I know she’s saying it because she cares about me, but it’s still not exactly my favorite stuff to hear, and besides, she’s wrong. And maybe a little jealous. Jude and Darce were really close a few years back, but as Jude and I got tighter, Darcy sort of ended up on the outside a bit. Our Foursome Friend Group is constantly shifting.
Me and Jude now being a thing has obviously shifted things even more.
“Jude is kind of flaky,” Lee acknowledges as his fingers fly on the controller’s buttons. He glances at me, auburn hair flopping over one eye. “Sorry, Mill, but you know it’s true. It’s one of the things we love about her, but I can see it making her a bad girlfriend.”
“You’re not exactly an expert in girlfriends, Lee,” I say, and he gasps with faux outrage, his eyes still glued to the game.
“How dare you, Amelia Quint?” Then his face breaks out in a grin. “Also, yes, fair. But I am an expert in you, and I don’t want to see you get your heart smashed. Darcy is being kind of bitchy, but Darcy is not necessarily wrong, which is usually the case with Darcy, let’s all be very real here.”
“Why do I even invite you over?” Darcy mutters, picking up her can of soda and taking a long sip.
“Because you love me, and you want to support my video game habit,” Lee says, then gives a triumphant whoop as the dragon on the screen flops down dead.
Tossing the controller to the thick carpet, he leans over me to grab the bag of cheese puffs that have ended up stuffed under the sofa. “This setup is so wasted on you, Darce,” he tells her. “You don’t even play.”
Darcy shrugs, and I take a cheese puff from Lee, careful not to get any crumbs on the carpet. Not that Darce or her parents would care. But their house is so nice that I feel like I should care.
Darcy’s dad works for some oil company in Houston, which means her family has a lot more money than mine or Lee’s does. It’s never been an issue, but I’m still really aware of the pretty flooring, the giant TVs, how Darce has her own bathroom attached to her bedroom.

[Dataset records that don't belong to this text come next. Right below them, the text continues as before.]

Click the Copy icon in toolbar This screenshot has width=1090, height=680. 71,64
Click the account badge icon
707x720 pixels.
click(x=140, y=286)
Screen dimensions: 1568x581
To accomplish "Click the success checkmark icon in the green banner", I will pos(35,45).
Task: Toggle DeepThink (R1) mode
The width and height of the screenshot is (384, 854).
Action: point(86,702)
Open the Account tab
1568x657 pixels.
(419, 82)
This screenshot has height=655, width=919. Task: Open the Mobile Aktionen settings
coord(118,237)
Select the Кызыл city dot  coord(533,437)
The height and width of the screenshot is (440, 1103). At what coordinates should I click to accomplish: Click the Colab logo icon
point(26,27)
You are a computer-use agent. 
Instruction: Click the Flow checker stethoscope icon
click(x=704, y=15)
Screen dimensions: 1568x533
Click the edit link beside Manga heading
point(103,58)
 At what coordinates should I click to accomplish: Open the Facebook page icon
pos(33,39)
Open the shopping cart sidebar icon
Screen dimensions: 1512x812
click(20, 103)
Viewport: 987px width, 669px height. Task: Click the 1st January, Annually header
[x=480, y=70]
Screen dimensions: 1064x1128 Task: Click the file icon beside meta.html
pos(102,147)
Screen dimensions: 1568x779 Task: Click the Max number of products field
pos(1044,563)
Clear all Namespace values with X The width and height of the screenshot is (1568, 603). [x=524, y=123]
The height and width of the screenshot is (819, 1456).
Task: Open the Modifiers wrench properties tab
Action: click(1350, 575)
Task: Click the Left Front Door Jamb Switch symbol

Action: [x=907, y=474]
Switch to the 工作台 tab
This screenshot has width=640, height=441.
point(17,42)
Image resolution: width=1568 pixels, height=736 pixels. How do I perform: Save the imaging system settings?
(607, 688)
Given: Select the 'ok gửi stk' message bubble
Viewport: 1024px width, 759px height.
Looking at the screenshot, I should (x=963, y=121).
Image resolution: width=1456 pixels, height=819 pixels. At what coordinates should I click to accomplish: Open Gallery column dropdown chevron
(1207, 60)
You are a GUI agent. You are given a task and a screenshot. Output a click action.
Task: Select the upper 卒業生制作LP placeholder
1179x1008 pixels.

Now she looks at me, eyes narrowed a little. “Jude said you got into that fancy school in Scotland.”
“What?” Bright orange flecks fly from Lee’s lips as he brings a hand up to his mouth, and I look back and forth between the two of them, my stomach dropping.
“She told you that?” I ask, and Darcy grabs the bag of cheese puffs from Lee.
“Yes,” Darce tells me. “Are you not going because of her?”
I pick up my soda again, more for something to do than because I’m actually thirsty. “No,” I finally say. “I’m not going because it’s expensive.”
Lee snorts at that. “Right, because a scholarship is totally beyond you, O Lady Smartypants.”